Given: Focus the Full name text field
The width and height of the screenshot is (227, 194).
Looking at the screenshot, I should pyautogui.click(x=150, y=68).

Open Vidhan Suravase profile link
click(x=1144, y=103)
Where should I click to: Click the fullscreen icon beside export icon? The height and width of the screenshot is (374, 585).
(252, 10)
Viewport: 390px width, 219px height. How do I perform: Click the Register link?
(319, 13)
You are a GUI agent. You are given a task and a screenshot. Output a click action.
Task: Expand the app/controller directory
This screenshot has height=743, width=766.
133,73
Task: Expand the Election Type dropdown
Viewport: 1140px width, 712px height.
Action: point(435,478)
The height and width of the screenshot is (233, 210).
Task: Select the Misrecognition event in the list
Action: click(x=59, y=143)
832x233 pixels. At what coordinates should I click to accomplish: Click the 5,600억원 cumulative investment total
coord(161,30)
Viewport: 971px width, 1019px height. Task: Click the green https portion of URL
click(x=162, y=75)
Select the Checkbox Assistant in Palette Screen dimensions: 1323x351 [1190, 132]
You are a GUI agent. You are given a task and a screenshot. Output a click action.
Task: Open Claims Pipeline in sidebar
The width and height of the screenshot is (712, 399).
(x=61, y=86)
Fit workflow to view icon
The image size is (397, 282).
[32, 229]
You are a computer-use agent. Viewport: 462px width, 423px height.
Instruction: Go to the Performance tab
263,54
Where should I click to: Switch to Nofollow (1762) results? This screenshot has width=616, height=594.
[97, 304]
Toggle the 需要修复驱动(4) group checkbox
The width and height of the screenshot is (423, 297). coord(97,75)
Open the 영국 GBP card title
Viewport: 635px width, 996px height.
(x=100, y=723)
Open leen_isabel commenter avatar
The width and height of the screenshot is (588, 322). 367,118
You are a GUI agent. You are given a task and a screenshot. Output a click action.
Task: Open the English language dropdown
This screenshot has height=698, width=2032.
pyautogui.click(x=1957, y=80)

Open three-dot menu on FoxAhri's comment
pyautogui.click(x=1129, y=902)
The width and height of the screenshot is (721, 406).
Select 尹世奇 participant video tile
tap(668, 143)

· · · ·

▶ [YOUR TASK]: In the entries, the line containing "Where should I click to: Switch" and every line after it through the last are to be duplicated exactly, and no other line is to be included.

▶ [SOLUTION]:
Where should I click to: Switch to Nofollow (1762) results? This screenshot has width=616, height=594.
[97, 304]
Toggle the 需要修复驱动(4) group checkbox
The width and height of the screenshot is (423, 297). coord(97,75)
Open the 영국 GBP card title
Viewport: 635px width, 996px height.
(x=100, y=723)
Open leen_isabel commenter avatar
The width and height of the screenshot is (588, 322). 367,118
You are a GUI agent. You are given a task and a screenshot. Output a click action.
Task: Open the English language dropdown
This screenshot has height=698, width=2032.
pyautogui.click(x=1957, y=80)

Open three-dot menu on FoxAhri's comment
pyautogui.click(x=1129, y=902)
The width and height of the screenshot is (721, 406).
Select 尹世奇 participant video tile
tap(668, 143)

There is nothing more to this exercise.